DaD e insegnamento. Com’è cambiato il modo di fare scuola. A parlarne la professoressa Schipani. Ho deciso di intervistare la professoressa Schipani sul tema dad, per scoprire i vari cambiamenti da parte però di chi insegna.
Com’è cambiata la scuola con la DaD?
“C’è stata una rivoluzione digitale. In generale in alcune scuole dove gli strumenti digitali non si utilizzavano assolutamente, ciò ha ovviamente prodotto grande difficoltà nei docenti non pronti a questa novità e consequenzialmente negli studenti. Nella nostra scuola viviamo una
situazione diversa, essendo già pronti in questo campo. Questa è stata la differenza fondamentale. Un’altra è ovviamente la mancanza di contatto, fondamentale nella didattica per coinvolgere gli studenti anche emotivamente ed interessarli”.
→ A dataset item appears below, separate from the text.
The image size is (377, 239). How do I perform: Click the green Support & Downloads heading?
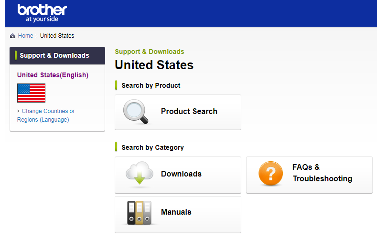coord(149,52)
Come è stata l’organizzazione generale di questa dad?
La mia esperienza è limitata alla mia scuola. Parlando anche con altri, però, ho notato che un po’ tutti hanno cercato di limitare l’orario, perché non è possibile passare sei ore continuativamente davanti ad un computer, visto che il livello di attenzione inevitabilmente cala. Nonostante si cerchi di coinvolgere gli alunni il più possibile, le sei unità orarie pesano sempre e c’è anche la stanchezza dei docenti, costretti in posizioni, spesso, scomode davanti a un micro schermo. Si cerca comunque di riprodurre in Dad delle dinamiche che esistevano in presenza, come uno scambio di parole, ma ciò che risulta più difficile è il lavoro di gruppo.
Cosa è cambiato tra marzo e adesso?
“Adesso gli studenti vivono una maggiore incertezza, poiché a marzo eravamo in chiusura
dell’anno ed eravamo quasi “gasati” da questa situazione: cantavamo e battevamo le mani al
balcone, appendevamo le bandiere, ci sentivamo uniti. C’era, quindi, questa volontà di sostenerci reciprocamente per andare avanti e lo abbiamo fatto anche in modo positivo. Ora, invece, ci aspettavamo certo delle interruzioni, ma non di tornare a chiudere completamente le scuole. È inevitabile che in questa situazione gli studenti siano timorosi riguardo al ritorno in presenza. In una situazione generale che è la stessa di marzo, il rientro potrebbe significare
un ripiombare in dinamiche tradizionali. Adesso, né gli studenti né noi docenti sappiamo cosa succederà e ogni programmazione del lavoro deve essere continuamente rivisitata.
Che cosa succederà quando, dopo più di un anno, gli studenti si ritroveranno a tornare a scuola?
“Per chi ha lavorato nulla, e spero che questa esperienza servirà ai docenti per rivedere il modo di insegnare che non può ritornare ad essere quello tradizionale. Non si può ignorare che per un anno intero non sia stata fatta una lezione regolare. È anche vero che però si dovrà ricominciare a fare delle prove, come veniva fatto prima di marzo. Cosa capiterà? Certo chi non ha lavorato per nulla in questi mesi avrà ripercussioni negative, ma per chi si è dato da fare prima e continuerà a farlo non cambierà niente.